Directions:
Your task is to quote the records from their first line through the line containing "Select the ether1-internet interface row", with nothing added or left out.

Excerpts from a dataset:
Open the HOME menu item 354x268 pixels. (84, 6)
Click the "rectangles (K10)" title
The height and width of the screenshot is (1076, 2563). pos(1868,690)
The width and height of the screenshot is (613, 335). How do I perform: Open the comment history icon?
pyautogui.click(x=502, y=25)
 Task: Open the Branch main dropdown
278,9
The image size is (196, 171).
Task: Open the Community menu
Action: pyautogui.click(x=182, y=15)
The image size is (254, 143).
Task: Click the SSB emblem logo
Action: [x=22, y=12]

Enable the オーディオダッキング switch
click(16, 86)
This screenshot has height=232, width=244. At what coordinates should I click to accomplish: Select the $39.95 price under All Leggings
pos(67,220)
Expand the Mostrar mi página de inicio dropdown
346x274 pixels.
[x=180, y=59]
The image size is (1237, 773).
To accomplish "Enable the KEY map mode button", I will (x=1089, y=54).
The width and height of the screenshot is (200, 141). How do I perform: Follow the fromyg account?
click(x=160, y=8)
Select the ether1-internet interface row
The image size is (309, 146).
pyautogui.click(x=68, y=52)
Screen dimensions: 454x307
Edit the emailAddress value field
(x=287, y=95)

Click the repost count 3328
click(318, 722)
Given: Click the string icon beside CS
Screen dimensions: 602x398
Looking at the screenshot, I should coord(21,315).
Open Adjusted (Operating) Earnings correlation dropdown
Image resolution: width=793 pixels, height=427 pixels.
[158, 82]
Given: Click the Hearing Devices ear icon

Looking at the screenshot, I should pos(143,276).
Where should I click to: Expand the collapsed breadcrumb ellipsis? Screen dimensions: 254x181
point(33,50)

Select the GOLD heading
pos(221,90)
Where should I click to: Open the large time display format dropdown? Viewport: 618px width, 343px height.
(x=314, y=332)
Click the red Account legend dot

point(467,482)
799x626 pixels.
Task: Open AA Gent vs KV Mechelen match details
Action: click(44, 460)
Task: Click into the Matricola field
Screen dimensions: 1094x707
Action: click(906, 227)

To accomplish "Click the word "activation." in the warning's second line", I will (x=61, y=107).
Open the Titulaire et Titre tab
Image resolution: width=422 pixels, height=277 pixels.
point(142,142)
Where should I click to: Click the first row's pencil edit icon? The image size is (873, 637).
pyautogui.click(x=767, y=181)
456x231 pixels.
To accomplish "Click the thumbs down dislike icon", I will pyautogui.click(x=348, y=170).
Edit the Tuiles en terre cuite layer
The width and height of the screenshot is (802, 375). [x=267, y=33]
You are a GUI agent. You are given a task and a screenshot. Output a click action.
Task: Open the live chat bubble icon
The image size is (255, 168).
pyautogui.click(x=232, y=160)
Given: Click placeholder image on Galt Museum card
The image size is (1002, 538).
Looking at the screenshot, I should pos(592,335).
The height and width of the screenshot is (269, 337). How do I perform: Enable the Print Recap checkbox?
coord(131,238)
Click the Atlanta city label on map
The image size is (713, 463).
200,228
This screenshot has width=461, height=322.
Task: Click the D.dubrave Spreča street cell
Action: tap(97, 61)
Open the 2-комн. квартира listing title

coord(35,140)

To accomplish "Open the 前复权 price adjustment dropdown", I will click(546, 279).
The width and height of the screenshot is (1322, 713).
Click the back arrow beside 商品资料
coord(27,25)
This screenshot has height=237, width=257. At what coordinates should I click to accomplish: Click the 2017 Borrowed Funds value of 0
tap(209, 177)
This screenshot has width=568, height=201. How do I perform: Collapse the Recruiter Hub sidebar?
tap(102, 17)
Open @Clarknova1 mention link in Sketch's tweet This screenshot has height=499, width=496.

Solved problem:
Open the HOME menu item 354x268 pixels. (84, 6)
Click the "rectangles (K10)" title
The height and width of the screenshot is (1076, 2563). pos(1868,690)
The width and height of the screenshot is (613, 335). How do I perform: Open the comment history icon?
pyautogui.click(x=502, y=25)
 Task: Open the Branch main dropdown
278,9
The image size is (196, 171).
Task: Open the Community menu
Action: pyautogui.click(x=182, y=15)
The image size is (254, 143).
Task: Click the SSB emblem logo
Action: [x=22, y=12]

Enable the オーディオダッキング switch
click(16, 86)
This screenshot has height=232, width=244. At what coordinates should I click to accomplish: Select the $39.95 price under All Leggings
pos(67,220)
Expand the Mostrar mi página de inicio dropdown
346x274 pixels.
[x=180, y=59]
The image size is (1237, 773).
To accomplish "Enable the KEY map mode button", I will (x=1089, y=54).
The width and height of the screenshot is (200, 141). How do I perform: Follow the fromyg account?
click(x=160, y=8)
Select the ether1-internet interface row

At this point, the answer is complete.